▶ _Saved data entries_

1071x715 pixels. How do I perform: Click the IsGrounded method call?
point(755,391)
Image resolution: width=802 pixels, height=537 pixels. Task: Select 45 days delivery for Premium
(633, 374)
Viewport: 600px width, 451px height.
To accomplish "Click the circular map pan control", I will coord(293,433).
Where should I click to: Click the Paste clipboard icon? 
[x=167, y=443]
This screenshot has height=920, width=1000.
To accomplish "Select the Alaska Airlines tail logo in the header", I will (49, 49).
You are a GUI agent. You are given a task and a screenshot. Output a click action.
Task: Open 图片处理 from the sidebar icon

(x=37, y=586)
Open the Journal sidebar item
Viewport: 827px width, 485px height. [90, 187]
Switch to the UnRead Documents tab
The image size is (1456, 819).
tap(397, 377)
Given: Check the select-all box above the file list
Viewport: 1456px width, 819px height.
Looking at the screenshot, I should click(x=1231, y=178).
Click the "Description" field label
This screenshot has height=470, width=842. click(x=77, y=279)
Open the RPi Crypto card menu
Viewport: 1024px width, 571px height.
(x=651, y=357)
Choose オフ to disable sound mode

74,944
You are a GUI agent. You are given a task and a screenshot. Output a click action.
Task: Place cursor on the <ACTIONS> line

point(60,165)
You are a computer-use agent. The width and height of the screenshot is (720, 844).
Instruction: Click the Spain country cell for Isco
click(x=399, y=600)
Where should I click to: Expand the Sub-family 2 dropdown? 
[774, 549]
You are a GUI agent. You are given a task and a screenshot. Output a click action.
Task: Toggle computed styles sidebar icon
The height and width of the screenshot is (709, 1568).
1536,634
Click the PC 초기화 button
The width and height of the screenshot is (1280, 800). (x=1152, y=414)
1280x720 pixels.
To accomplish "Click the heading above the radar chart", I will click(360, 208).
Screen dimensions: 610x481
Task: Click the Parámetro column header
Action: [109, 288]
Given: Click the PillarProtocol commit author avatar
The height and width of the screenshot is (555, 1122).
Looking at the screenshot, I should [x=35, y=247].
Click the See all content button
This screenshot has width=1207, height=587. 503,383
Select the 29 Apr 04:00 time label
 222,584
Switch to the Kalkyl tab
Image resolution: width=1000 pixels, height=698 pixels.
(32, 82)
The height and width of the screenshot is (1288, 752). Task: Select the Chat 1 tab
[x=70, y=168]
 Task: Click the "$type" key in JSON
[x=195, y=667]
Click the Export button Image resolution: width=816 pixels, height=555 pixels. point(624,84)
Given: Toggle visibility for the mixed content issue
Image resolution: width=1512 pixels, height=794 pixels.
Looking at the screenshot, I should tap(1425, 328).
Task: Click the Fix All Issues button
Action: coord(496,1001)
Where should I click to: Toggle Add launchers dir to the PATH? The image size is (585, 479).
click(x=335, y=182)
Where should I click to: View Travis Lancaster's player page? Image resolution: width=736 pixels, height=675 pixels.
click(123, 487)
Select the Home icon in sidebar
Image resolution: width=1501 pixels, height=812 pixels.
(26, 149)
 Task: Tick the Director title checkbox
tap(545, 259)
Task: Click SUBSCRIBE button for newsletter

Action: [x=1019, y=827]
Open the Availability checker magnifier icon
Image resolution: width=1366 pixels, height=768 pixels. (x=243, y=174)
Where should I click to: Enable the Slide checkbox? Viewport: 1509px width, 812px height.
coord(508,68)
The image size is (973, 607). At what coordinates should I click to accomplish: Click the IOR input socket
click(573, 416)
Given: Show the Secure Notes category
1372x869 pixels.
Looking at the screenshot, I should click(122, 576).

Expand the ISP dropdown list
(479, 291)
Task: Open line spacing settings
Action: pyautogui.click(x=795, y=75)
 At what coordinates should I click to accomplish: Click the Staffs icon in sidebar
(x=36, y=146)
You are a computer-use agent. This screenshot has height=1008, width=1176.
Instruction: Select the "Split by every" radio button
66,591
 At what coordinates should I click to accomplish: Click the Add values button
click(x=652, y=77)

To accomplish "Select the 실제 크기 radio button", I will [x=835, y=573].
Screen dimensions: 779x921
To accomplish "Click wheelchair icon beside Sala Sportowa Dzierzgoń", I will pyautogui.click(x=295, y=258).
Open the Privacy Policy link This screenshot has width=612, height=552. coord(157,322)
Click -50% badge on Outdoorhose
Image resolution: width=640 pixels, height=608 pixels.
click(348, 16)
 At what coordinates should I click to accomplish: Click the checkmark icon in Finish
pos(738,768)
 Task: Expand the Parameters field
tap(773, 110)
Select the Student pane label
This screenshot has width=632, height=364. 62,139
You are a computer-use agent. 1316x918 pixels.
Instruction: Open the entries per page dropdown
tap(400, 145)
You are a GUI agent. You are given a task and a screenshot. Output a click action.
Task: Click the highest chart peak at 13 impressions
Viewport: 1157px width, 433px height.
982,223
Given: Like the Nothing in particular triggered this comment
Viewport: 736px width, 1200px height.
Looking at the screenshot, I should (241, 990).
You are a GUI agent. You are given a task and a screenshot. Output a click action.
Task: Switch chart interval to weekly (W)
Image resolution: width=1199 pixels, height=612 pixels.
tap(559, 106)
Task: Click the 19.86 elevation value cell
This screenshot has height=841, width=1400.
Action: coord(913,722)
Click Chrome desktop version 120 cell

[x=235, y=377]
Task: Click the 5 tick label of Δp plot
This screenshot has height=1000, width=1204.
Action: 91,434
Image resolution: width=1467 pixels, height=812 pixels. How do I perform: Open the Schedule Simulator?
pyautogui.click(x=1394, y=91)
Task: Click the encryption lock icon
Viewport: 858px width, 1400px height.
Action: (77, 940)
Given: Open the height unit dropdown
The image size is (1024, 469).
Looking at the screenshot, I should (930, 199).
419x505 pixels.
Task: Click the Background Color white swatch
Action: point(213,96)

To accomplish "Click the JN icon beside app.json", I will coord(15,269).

▶ _What is required_
Swap "GUI agent" for "screen agent" throughout the lines above, keeping everything else the same.

▶ _Exercise result_
1071x715 pixels. How do I perform: Click the IsGrounded method call?
point(755,391)
Image resolution: width=802 pixels, height=537 pixels. Task: Select 45 days delivery for Premium
(633, 374)
Viewport: 600px width, 451px height.
To accomplish "Click the circular map pan control", I will coord(293,433).
Where should I click to: Click the Paste clipboard icon? 
[x=167, y=443]
This screenshot has height=920, width=1000.
To accomplish "Select the Alaska Airlines tail logo in the header", I will (49, 49).
You are a screen agent. You are given a task and a screenshot. Output a click action.
Task: Open 图片处理 from the sidebar icon

(x=37, y=586)
Open the Journal sidebar item
Viewport: 827px width, 485px height. [90, 187]
Switch to the UnRead Documents tab
The image size is (1456, 819).
tap(397, 377)
Given: Check the select-all box above the file list
Viewport: 1456px width, 819px height.
Looking at the screenshot, I should click(x=1231, y=178).
Click the "Description" field label
This screenshot has height=470, width=842. click(x=77, y=279)
Open the RPi Crypto card menu
Viewport: 1024px width, 571px height.
(x=651, y=357)
Choose オフ to disable sound mode

74,944
You are a screen agent. You are given a task and a screenshot. Output a click action.
Task: Place cursor on the <ACTIONS> line

point(60,165)
You are a computer-use agent. The width and height of the screenshot is (720, 844).
Instruction: Click the Spain country cell for Isco
click(x=399, y=600)
Where should I click to: Expand the Sub-family 2 dropdown? 
[774, 549]
You are a screen agent. You are given a task and a screenshot. Output a click action.
Task: Toggle computed styles sidebar icon
The height and width of the screenshot is (709, 1568).
1536,634
Click the PC 초기화 button
The width and height of the screenshot is (1280, 800). (x=1152, y=414)
1280x720 pixels.
To accomplish "Click the heading above the radar chart", I will click(360, 208).
Screen dimensions: 610x481
Task: Click the Parámetro column header
Action: [109, 288]
Given: Click the PillarProtocol commit author avatar
The height and width of the screenshot is (555, 1122).
Looking at the screenshot, I should [x=35, y=247].
Click the See all content button
This screenshot has width=1207, height=587. 503,383
Select the 29 Apr 04:00 time label
 222,584
Switch to the Kalkyl tab
Image resolution: width=1000 pixels, height=698 pixels.
(32, 82)
The height and width of the screenshot is (1288, 752). Task: Select the Chat 1 tab
[x=70, y=168]
 Task: Click the "$type" key in JSON
[x=195, y=667]
Click the Export button Image resolution: width=816 pixels, height=555 pixels. point(624,84)
Given: Toggle visibility for the mixed content issue
Image resolution: width=1512 pixels, height=794 pixels.
Looking at the screenshot, I should tap(1425, 328).
Task: Click the Fix All Issues button
Action: coord(496,1001)
Where should I click to: Toggle Add launchers dir to the PATH? The image size is (585, 479).
click(x=335, y=182)
Where should I click to: View Travis Lancaster's player page? Image resolution: width=736 pixels, height=675 pixels.
click(123, 487)
Select the Home icon in sidebar
Image resolution: width=1501 pixels, height=812 pixels.
(26, 149)
 Task: Tick the Director title checkbox
tap(545, 259)
Task: Click SUBSCRIBE button for newsletter

Action: [x=1019, y=827]
Open the Availability checker magnifier icon
Image resolution: width=1366 pixels, height=768 pixels. (x=243, y=174)
Where should I click to: Enable the Slide checkbox? Viewport: 1509px width, 812px height.
coord(508,68)
The image size is (973, 607). At what coordinates should I click to accomplish: Click the IOR input socket
click(573, 416)
Given: Show the Secure Notes category
1372x869 pixels.
Looking at the screenshot, I should click(122, 576).

Expand the ISP dropdown list
(479, 291)
Task: Open line spacing settings
Action: pyautogui.click(x=795, y=75)
 At what coordinates should I click to accomplish: Click the Staffs icon in sidebar
(x=36, y=146)
You are a computer-use agent. This screenshot has height=1008, width=1176.
Instruction: Select the "Split by every" radio button
66,591
 At what coordinates should I click to accomplish: Click the Add values button
click(x=652, y=77)

To accomplish "Select the 실제 크기 radio button", I will [x=835, y=573].
Screen dimensions: 779x921
To accomplish "Click wheelchair icon beside Sala Sportowa Dzierzgoń", I will pyautogui.click(x=295, y=258).
Open the Privacy Policy link This screenshot has width=612, height=552. coord(157,322)
Click -50% badge on Outdoorhose
Image resolution: width=640 pixels, height=608 pixels.
click(348, 16)
 At what coordinates should I click to accomplish: Click the checkmark icon in Finish
pos(738,768)
 Task: Expand the Parameters field
tap(773, 110)
Select the Student pane label
This screenshot has width=632, height=364. 62,139
You are a computer-use agent. 1316x918 pixels.
Instruction: Open the entries per page dropdown
tap(400, 145)
You are a screen agent. You are given a task and a screenshot. Output a click action.
Task: Click the highest chart peak at 13 impressions
Viewport: 1157px width, 433px height.
982,223
Given: Like the Nothing in particular triggered this comment
Viewport: 736px width, 1200px height.
Looking at the screenshot, I should (241, 990).
You are a screen agent. You are given a task and a screenshot. Output a click action.
Task: Switch chart interval to weekly (W)
Image resolution: width=1199 pixels, height=612 pixels.
tap(559, 106)
Task: Click the 19.86 elevation value cell
This screenshot has height=841, width=1400.
Action: coord(913,722)
Click Chrome desktop version 120 cell

[x=235, y=377]
Task: Click the 5 tick label of Δp plot
This screenshot has height=1000, width=1204.
Action: 91,434
Image resolution: width=1467 pixels, height=812 pixels. How do I perform: Open the Schedule Simulator?
pyautogui.click(x=1394, y=91)
Task: Click the encryption lock icon
Viewport: 858px width, 1400px height.
Action: (77, 940)
Given: Open the height unit dropdown
The image size is (1024, 469).
Looking at the screenshot, I should (930, 199).
419x505 pixels.
Task: Click the Background Color white swatch
Action: point(213,96)

To accomplish "Click the JN icon beside app.json", I will coord(15,269).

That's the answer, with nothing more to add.